Lack of training data

Strong models can be built with small data by adapting well-performed learnwares.

Lack of training skills

Ordinary users can obtain strong models by leveraging well-performed learnwares instead of building models from scratch.

Catastrophic forgetting

Accepted learnwares are always stored in the learnware market, retaining old knowledge.

Continual learning

The learnware market continually enriches its knowledge with constant submissions of well-performed learnwares.

Data privacy/ proprietary

Developers only submit models, not data, preserving data privacy/proprietary.

Unplanned tasks

Open to all legal developers, the learnware market can accommodate helpful learnwares for various tasks.

Carbon emission

Assembling small models may offer good-enough performance, reducing interest in training large models and the carbon footprint.

How to Solve Future Tasks with Learnware Paradigm?#

../_images/learnware_paradigm.jpg

Instead of building a model from scratch, users can submit their requirements to the learnware market, which then identifies and deploys helpful learnware(s) based on the specifications. Users can apply the learnware directly, adapt it using their data, or exploit it in other ways to improve their models. This process is more efficient and less expensive than building a model from scratch.

Procedure of Learnware Paradigm#

  • Submitting Stage: Developers voluntarily submit various learnwares to the learnware market, and the system conducts quality checks and further organization of these learnwares.

  • Deploying Stage: When users submit task requirements, the learnware market automatically selects whether to recommend a single learnware or a combination of multiple learnwares and provides efficient deployment methods. Whether it’s a single learnware or a combination of multiple learnwares, the system offers convenient learnware reuse interfaces.

../_images/learnware_market.svg

Framework and Architecture Design#

../_images/learnware_framework.svg

The architecture is designed based on the guidelines including decoupling, autonomy, reusability, and scalability. The above architecture diagram illustrates the architecture and framework from the perspectives of both modules and workflows.

  • At the workflow level, the learnware package consists of Submitting Stage and Deploying Stage.

Module

Workflow

Submitting Stage

The learnware developers submit learnwares to the learnware market, which conducts usability checks and further organization of these learnwares.

Deploying Stage

The learnware package identifies learnwares according to users’ task requirements and provides efficient reuse and deployment methods.

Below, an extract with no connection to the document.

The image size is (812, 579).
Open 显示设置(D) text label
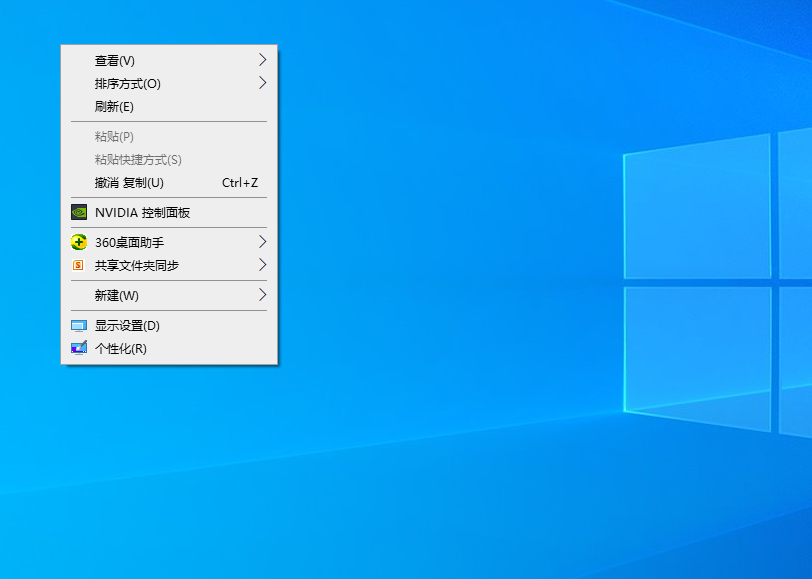coord(127,325)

  • At the module level, the learnware package is a platform that consists of Learnware, Market, Specification, Model, Reuse, and Interface modules.

Module

Description

Learnware

The specific learnware, consisting of specification module, and user model module.

Market

Designed for learnware organization, identification, and usability testing.

Specification

Generating and storing statistical and semantic information of learnware, which can be used for learnware search and reuse.

Model

Including the base model and the model container, which can provide unified interfaces and automatically create isolated runtime environments.

Reuse

Including the data-free reuser, data-dependent reuser, and aligner, which can deploy and reuse learnware for user tasks.

Interface

The interface for network communication with the Beimingwu backend.